Before the pandemic, the city’s focus on attracting and retaining life science companies was driven by the understanding that the demand for health care innovation is growing and new treatments, drugs and equipment will continue to be necessary as the population ages. Fast forward to March 2020, when COVID-19 stopped New York City in its tracks, and the importance of health care innovation was thrust into the global spotlight. The COVID-19 virus has shed light on the importance of companies that can perform the research and testing to deploy treatments that can counteract this and future pandemic scenarios.

During the last six months, the real estate needs for many commercial office tenants, as well as hospitality and retail giants, have ground to a halt. However, the construction, leasing and funding of life sciences has remained steady in New York City. This is primarily because lab work necessitates appropriate space and cannot be performed at home, and as such, the demand for life sciences real estate remains high. Additionally, growth-stage life sciences companies are typically planning for the next two-three years, and thus tend to take on more space than they currently need. The growth in this industry greatly benefits New York City, as life sciences companies tend to offer high-paying jobs that enable their employees to live in New York City.

Since March 20, when the city shut down, there has been a continued high level of interest in leasing at major life sciences properties in the city, such as the Cure at 345 Park Ave. South, owned by Deerfield; the Taystee Lab Building, owned by Janus Property Co.; and Hudson Research Center, owned by Silverstein and Taconic. The Cure is a 12-story, 300,000 sq. ft. building in Midtown. The building was previously office and retail—Deerfield is investing $635 million to convert the building to a life sciences campus. In addition to the $635 million, Deerfield intends to commit more than $2 billion in research and funding by 2030 to develop much-needed new and innovative medicines and treatments.

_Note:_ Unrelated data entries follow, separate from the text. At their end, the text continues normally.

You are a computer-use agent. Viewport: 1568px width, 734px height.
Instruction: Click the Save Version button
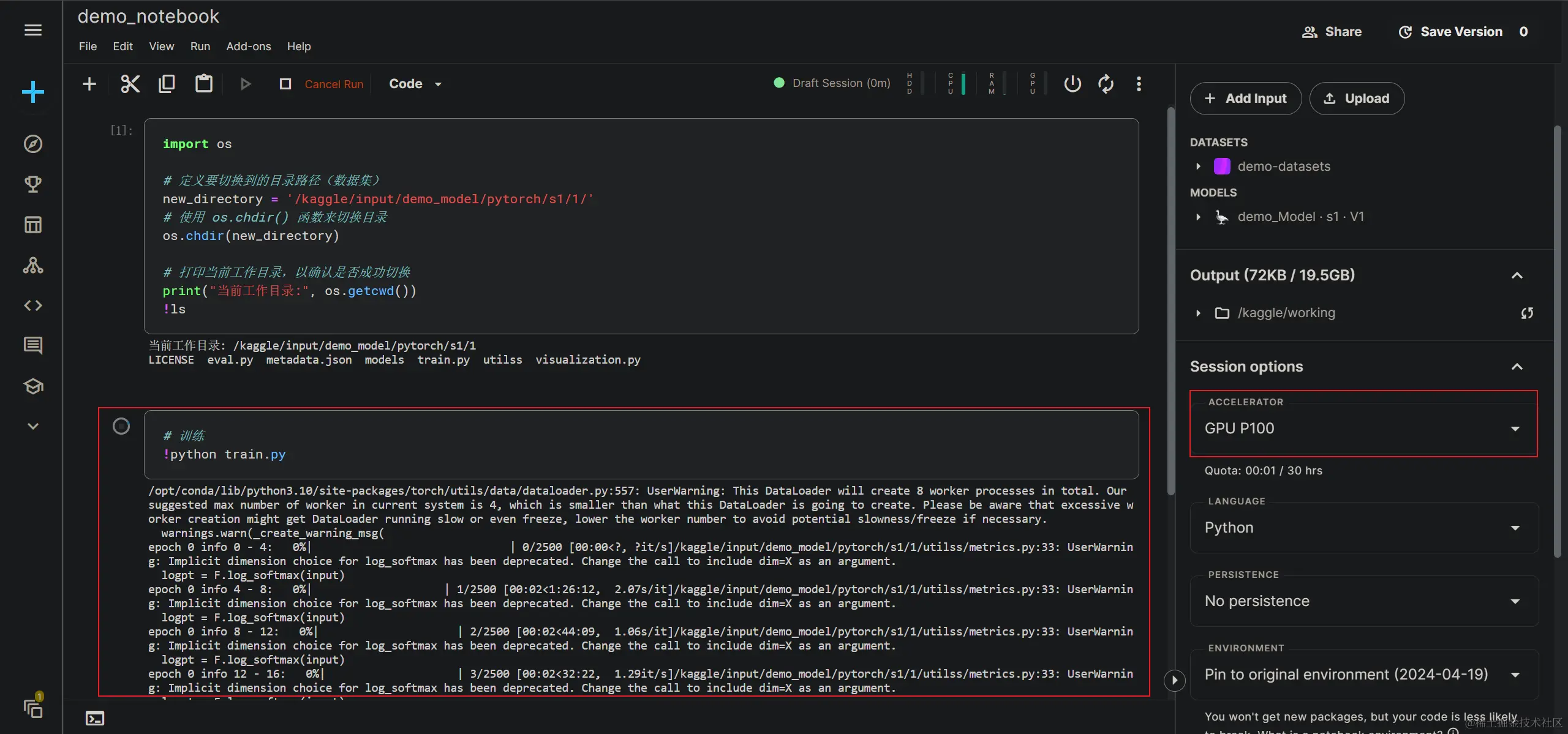pyautogui.click(x=1450, y=32)
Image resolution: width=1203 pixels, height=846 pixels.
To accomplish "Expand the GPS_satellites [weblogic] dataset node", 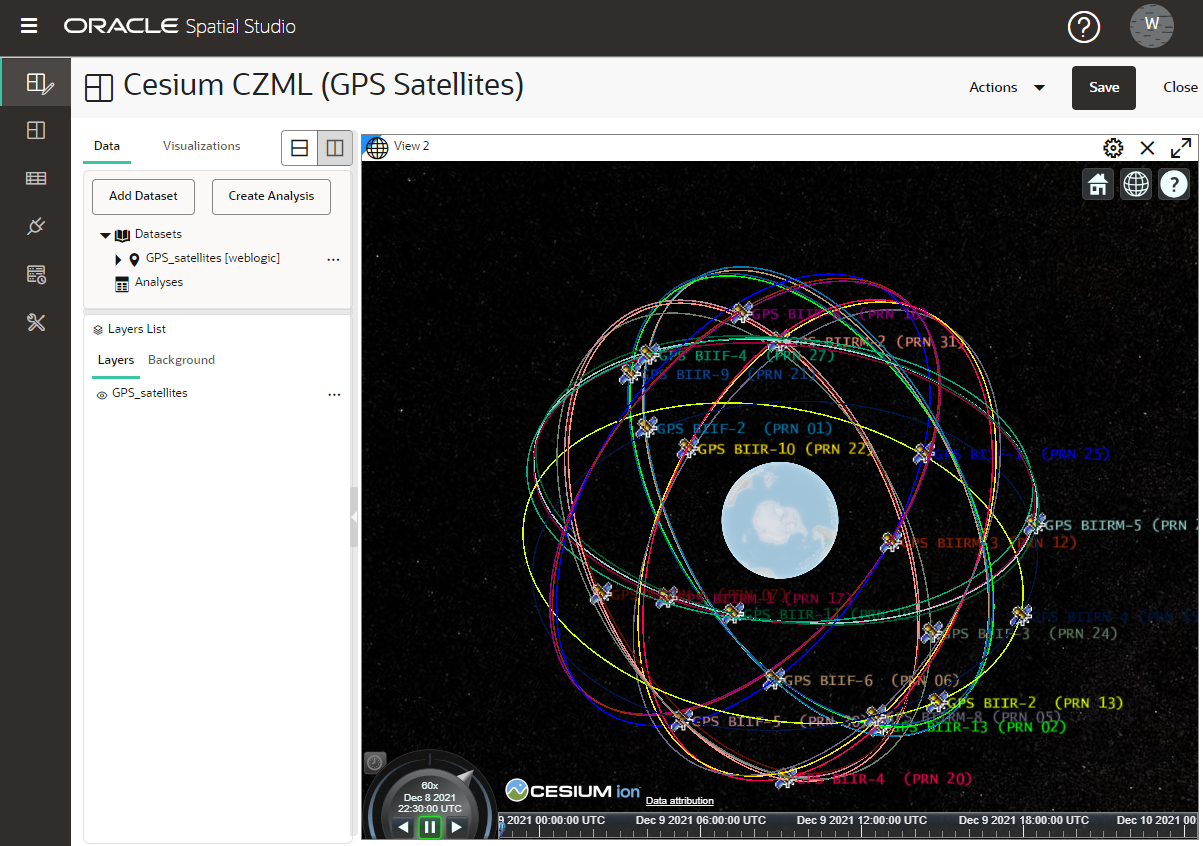I will (118, 258).
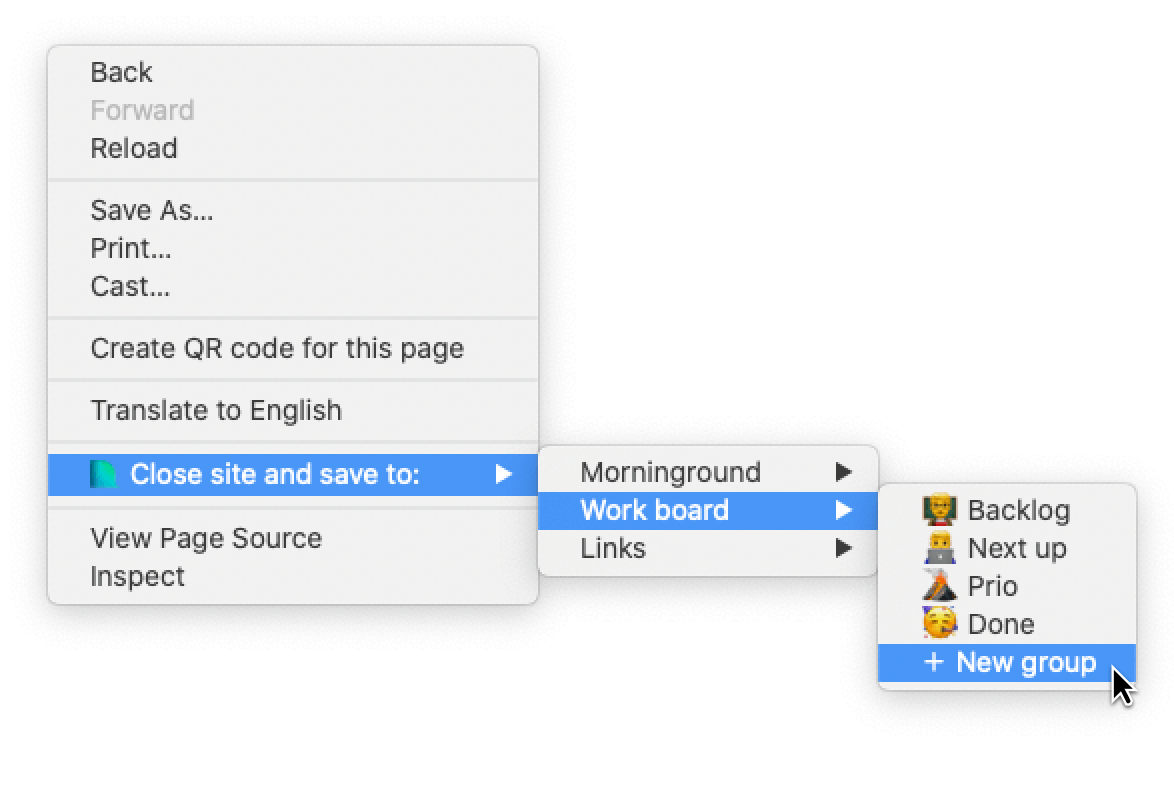Image resolution: width=1174 pixels, height=808 pixels.
Task: Open Save As… from the menu
Action: (151, 210)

Life sciences companies have very specific needs, and as evidenced by the commitment of real estate management companies like Deerfield, retrofitting existing properties can be expensive. Concerns for safe air handling of biotoxins, proper lab space for research and facilities that can accommodate pharmaceutical manufacturing can be very technical and building guidelines must be stringently adhered to. However, the high demand for these spaces presents an opportunity for New York City’s real estate market to rebound from the COVID-19 crisis and contribute to improved global health.

Conclusion

The flurry of activity in the life sciences sector during the pandemic has been a silver lining in an otherwise bleak landscape for real estate owners. Building owners should consider updating their properties to make them attractive to life sciences tenants as a vacancy strategy, and investors should consider New York City’s commitment to life sciences when revamping strategies in today’s environment. The real estate market may be experiencing a dramatic shift, but the outcome could see New York City emerge as a global leader in life sciences.